Some stuff you might like to groove on
Aromabar
Milk and Honey
Infracom
This Vienna trio has a name that makes me think of sitting along a clean tiled bar, smelling lavender and periwinkle poppy to feel better. Aromatherapy is a viable treatment for what ails us. I’m not sure aroma bars exist, but they do put mild aromas in the oxygen at oxygen bars.
They may be slightly upbeat, but Aromabar’s album Milk and Honey would blend in rather well at an aroma bar. They’re equal parts laid back modern dance groove in the form of drum and bass and two step/U.K. garage, with a soulful downtempo beat.
Karin Steger’s vocals grace almost every song with crystal clear emotional delivery. At times her vocals and the dancier beats sound like Madonna, but less poppy. Aromabar does possess a pop aesthetic, though in the best way. Compositions have intros, hooks, verses and choruses.
The production is solid and clear. Live guitar, keyboard, piano and bass instrumentation mix with lush string samples and other digitally created elements. It’s some clean, soulful stuff, definitely richer and more musical than a lot of electronic music. However, if you can’t handle pop, sentimental songs about love or a borderline R&B vibe, you may not want to hang at Aromabar.

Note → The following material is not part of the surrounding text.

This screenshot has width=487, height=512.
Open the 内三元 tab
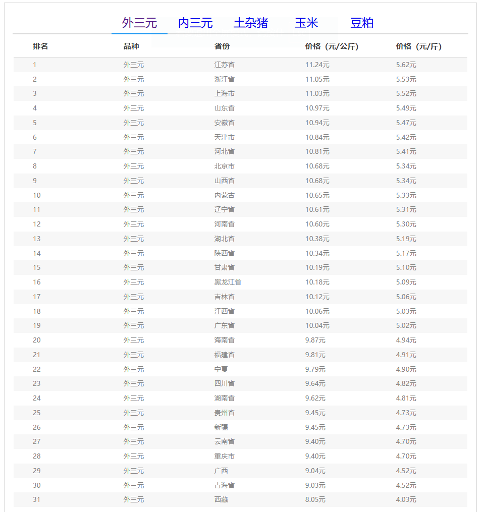point(195,23)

Milk and Honey’s 16 songs weigh in at over an hour. There are moments of repetition and some corny songs that could be skipped, but all in all it’s a smooth, sensual, enjoyable spin. Aaron Miles
Various Artists
Electromatix
There’s this company in L.A. called 5.1 Entertainment. They produce 5.1 DVD audio sound. This winter they decided they should release the “first electronic music album to utilize 5.1 DVD surround sound.” Awaken is an underground artist-filled compilation on one of their label’s imprints, Electomatix, that has some hits and misses. Fortunately they found the right people who could produce the right talent and this may help push some technology.
The idea is that DVD discs can hold much more data than a good old-fashioned compact disc. Albums can be recorded and played back via six independent audio channels, allowing for more complex and “surrounding” arrangements. When played on a home stereo, you can tell there is some serious stereo happening, but without six or more speakers you unfortunately can’t get the full effect. With the accompanying DVD on the big screen, the surround sound cranked and a good buzz, this would be quite an album to experience.
As it is, it’s pretty solid. Divine Styler with Styles of Beyond drops some future hip-hop. Apl brings a catchy trip-hop tune that rolls into double time drum and bass. OMID lays down a rolling dub groove under a distorted vocal loop about artistic vision (perhaps a nod to 5.1 DVD audio). Josh One offers an ambient melodic bass line driven down tempo cut with soulful female vocals and plenty of cool sounds and samples to fill those six channels. One of my favorite Ubiquity label artists, Nobody, provides a trip-hop song called “Slumbering Seahorse Serenade” that sounds like just that. I thought track 10 was Digable Planets, but it was just a smooth hip-hop cut from King Britt with Rob Life on vocals.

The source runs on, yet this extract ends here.